Tuesday, April 17, 2007

Time and Space

The last three days, we’ve been enjoying a very special Arctic cocktail that I named WBS : 1/3 Wind, 1/3 Blizzard and 1/3 Snow.

And so we keep on pulling endlessly our heavily loaded pulkas around Hornsund fjord trying to find our way to the South Cape.

The task is made even harder as we’re moving on deep and fresh snow.

Our arctic caravan, as if led by elephants, heavily and slowly keeps on moving forward.

But what on earth is giving us the energy to continue this useless quest in Spitsberg frozen desert?

Curiosity is certainly one of the main reasons that keeps us going : we are constantly curious to discover what is hidden behind the next mountain and looking forward to contemplate Arctic wonders.

At the same time, we each react with what science has taught us.

Kim, the geologist, can tell the history of moutains by observing the structures of rocks.
Mats, the biologist, spots the signs revealing presence of ptarmigans, the only bird to hibernate in the Arctic.
Hella is interested in zaturgis, the snow structures sculpted by wind.
Ulli follows closely the movement of glaciers and can predict crevasses.

• • • • • • •

▸ **Task list**
a: In the Arctic journal entry, what three parts make up the drink called WBS?
b: Reproduce the Arctic journal entry between "Our arctic caravan, as" and "has taught us.", inclusive.

Pixel coordinate grounding data:
• • • • • • •

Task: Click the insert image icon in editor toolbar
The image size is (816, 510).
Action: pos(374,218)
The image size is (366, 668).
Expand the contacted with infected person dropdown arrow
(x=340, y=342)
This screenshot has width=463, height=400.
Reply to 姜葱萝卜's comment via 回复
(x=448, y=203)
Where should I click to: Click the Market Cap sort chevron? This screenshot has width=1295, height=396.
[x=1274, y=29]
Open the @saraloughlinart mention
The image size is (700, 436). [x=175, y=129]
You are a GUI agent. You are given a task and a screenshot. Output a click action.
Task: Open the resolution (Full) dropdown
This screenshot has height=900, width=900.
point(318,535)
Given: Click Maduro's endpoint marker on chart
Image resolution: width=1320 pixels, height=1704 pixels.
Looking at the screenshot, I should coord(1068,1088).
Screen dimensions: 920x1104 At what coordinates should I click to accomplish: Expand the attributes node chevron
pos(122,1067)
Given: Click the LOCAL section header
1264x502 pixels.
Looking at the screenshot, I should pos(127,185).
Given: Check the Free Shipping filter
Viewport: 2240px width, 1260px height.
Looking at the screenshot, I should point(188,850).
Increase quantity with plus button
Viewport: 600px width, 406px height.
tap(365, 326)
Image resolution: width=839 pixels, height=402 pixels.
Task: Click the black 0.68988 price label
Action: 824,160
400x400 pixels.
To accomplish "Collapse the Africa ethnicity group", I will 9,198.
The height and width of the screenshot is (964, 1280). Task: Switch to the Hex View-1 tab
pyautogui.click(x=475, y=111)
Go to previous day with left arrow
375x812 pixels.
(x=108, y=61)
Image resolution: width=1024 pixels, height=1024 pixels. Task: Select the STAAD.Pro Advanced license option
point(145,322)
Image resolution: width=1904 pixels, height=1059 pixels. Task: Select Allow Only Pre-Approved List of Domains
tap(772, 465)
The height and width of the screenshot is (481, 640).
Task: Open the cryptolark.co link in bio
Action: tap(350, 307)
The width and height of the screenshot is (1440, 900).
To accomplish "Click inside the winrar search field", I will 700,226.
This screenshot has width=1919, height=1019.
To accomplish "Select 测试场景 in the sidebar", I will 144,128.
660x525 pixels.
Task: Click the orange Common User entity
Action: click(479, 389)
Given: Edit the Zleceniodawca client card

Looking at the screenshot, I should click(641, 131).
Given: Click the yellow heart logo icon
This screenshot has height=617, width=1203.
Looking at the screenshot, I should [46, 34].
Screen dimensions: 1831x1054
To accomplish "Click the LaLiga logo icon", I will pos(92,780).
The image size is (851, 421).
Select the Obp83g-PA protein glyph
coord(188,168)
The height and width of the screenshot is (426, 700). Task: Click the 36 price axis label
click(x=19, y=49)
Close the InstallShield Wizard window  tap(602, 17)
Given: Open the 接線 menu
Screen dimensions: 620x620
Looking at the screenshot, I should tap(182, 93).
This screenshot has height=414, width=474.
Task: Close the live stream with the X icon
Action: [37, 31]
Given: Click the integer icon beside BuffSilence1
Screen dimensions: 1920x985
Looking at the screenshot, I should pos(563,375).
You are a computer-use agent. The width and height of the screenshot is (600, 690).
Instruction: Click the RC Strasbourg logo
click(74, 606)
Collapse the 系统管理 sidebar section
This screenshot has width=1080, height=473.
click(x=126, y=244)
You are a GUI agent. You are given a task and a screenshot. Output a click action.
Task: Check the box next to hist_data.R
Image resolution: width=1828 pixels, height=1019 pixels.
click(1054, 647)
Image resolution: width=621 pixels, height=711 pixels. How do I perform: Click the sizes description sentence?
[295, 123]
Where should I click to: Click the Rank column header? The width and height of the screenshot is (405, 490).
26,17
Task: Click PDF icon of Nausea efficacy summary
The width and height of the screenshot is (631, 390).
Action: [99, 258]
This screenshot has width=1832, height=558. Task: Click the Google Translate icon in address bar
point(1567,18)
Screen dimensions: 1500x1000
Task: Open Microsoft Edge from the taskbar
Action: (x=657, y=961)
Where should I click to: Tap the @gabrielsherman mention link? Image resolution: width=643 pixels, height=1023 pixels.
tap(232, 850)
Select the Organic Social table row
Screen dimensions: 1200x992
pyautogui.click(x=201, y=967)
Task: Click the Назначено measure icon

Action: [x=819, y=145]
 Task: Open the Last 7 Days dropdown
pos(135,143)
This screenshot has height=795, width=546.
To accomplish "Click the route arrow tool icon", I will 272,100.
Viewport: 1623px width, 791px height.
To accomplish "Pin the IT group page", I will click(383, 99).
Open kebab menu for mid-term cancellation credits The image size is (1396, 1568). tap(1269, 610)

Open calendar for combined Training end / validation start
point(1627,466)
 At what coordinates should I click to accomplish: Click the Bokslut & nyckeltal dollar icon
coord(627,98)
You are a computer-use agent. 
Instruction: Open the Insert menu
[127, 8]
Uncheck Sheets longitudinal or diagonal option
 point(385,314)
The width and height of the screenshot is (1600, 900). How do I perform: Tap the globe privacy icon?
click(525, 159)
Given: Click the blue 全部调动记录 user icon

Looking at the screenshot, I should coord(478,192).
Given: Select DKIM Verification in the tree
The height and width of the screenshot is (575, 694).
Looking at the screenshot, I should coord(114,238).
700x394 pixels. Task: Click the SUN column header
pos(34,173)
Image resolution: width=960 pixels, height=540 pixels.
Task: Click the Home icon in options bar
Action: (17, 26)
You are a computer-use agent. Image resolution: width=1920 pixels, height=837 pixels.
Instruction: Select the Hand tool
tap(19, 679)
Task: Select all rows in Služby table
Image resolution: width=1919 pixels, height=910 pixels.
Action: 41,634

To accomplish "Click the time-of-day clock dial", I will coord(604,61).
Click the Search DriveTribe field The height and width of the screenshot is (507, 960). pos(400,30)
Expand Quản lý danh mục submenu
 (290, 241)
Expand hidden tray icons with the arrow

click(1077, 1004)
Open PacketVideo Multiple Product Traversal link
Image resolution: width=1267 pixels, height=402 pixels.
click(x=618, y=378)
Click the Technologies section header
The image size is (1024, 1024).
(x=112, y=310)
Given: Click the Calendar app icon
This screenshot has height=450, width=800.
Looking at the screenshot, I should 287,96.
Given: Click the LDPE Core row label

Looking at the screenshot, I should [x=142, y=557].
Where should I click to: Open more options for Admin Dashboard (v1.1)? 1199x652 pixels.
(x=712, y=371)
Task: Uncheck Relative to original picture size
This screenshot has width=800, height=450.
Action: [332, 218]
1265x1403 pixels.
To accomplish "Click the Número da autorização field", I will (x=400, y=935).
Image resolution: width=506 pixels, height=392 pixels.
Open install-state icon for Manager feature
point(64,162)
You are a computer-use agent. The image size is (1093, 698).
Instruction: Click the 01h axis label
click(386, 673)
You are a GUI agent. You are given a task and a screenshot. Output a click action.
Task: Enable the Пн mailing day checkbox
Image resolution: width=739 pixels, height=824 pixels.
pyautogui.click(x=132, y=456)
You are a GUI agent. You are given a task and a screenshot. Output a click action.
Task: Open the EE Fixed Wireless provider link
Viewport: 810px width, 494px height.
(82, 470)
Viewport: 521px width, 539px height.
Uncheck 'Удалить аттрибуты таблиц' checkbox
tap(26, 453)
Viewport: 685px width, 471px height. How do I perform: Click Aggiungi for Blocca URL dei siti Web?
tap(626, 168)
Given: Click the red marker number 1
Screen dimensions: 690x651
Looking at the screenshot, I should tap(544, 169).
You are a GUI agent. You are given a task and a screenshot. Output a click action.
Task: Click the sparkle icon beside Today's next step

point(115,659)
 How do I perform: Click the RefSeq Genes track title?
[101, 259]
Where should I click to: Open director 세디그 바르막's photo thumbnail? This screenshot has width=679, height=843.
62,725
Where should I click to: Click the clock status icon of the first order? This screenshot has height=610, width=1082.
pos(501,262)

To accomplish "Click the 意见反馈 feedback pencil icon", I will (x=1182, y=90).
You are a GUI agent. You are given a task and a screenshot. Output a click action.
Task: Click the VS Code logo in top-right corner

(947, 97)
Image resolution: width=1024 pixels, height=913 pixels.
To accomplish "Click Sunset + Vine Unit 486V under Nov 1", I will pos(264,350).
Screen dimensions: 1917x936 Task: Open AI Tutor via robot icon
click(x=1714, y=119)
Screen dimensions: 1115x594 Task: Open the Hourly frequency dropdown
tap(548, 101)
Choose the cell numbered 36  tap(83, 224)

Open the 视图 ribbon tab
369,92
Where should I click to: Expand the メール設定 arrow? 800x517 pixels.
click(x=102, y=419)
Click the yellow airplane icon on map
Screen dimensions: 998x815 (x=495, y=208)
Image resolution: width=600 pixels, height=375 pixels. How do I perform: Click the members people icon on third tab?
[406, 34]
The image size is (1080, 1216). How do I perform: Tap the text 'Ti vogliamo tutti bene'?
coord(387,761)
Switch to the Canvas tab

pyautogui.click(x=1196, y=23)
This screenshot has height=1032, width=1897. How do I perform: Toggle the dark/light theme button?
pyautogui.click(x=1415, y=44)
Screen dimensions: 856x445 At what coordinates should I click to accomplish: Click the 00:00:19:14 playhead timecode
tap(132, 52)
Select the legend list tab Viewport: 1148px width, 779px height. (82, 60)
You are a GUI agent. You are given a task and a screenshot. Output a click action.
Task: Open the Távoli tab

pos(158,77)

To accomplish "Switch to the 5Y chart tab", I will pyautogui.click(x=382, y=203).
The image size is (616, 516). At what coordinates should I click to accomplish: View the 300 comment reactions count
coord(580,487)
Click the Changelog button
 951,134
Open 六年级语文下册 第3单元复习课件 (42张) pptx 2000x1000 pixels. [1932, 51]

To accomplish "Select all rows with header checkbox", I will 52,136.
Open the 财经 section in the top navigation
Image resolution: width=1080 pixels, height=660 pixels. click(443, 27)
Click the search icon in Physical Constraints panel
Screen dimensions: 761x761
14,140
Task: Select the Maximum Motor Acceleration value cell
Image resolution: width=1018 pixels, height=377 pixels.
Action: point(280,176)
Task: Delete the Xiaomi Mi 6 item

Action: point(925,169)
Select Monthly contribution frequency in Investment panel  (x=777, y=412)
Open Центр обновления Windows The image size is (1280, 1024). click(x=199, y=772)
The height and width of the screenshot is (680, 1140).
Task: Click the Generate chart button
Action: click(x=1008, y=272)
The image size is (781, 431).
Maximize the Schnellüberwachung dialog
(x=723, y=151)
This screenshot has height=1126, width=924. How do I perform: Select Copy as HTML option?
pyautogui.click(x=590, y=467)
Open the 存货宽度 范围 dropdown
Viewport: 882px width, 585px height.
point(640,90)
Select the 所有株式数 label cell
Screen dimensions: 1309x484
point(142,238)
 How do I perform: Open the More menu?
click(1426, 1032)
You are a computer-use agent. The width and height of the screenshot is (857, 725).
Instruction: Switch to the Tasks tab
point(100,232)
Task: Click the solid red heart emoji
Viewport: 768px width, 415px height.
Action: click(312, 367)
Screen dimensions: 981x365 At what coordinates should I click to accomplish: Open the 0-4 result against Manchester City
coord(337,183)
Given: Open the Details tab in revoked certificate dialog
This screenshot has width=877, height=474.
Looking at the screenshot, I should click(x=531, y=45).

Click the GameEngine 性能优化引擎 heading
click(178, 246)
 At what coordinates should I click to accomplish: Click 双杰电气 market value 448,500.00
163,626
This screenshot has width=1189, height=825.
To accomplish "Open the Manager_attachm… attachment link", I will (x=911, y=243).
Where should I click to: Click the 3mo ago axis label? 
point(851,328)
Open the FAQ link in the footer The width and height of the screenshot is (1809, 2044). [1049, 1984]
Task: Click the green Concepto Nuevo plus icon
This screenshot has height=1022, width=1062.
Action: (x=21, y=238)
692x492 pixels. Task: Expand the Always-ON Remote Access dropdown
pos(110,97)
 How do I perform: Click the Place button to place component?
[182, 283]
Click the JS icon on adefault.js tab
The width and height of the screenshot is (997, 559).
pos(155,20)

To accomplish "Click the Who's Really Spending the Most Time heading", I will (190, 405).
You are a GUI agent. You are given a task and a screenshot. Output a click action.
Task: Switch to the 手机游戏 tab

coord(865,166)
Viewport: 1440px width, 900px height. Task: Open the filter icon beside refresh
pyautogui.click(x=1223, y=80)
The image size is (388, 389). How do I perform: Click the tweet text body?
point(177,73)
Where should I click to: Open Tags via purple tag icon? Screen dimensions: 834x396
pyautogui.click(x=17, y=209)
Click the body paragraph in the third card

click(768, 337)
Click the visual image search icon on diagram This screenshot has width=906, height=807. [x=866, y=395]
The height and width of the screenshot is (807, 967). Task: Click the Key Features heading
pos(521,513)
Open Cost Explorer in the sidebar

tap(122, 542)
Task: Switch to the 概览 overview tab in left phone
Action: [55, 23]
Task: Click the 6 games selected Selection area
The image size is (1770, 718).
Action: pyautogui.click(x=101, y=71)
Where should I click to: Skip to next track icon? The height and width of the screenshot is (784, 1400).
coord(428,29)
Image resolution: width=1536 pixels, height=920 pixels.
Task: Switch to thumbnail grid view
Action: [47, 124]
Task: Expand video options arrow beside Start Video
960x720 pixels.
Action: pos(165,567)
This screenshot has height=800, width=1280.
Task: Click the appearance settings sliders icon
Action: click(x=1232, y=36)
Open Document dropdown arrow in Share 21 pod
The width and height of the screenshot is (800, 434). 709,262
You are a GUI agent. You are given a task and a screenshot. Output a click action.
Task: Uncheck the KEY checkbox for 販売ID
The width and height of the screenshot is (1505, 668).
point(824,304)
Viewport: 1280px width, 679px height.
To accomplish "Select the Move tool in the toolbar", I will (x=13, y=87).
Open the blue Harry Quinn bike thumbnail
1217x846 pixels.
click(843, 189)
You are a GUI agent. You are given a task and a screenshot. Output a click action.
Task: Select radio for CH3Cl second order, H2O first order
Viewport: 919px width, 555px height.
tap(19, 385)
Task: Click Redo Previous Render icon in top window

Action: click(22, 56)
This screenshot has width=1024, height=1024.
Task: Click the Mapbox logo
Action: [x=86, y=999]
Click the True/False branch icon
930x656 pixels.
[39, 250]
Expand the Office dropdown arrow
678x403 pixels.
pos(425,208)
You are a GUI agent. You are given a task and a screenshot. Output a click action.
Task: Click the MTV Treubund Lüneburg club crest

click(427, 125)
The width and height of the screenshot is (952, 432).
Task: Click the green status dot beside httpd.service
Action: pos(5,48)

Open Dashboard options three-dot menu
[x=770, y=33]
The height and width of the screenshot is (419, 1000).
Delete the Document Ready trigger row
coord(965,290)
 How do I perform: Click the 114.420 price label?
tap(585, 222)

• • • • • • •

▸ **Response list**
a: One third wind, one third blizzard and one third snow.

b:
Our arctic caravan, as if led by elephants, heavily and slowly keeps on moving forward.

But what on earth is giving us the energy to continue this useless quest in Spitsberg frozen desert?

Curiosity is certainly one of the main reasons that keeps us going : we are constantly curious to discover what is hidden behind the next mountain and looking forward to contemplate Arctic wonders.

At the same time, we each react with what science has taught us.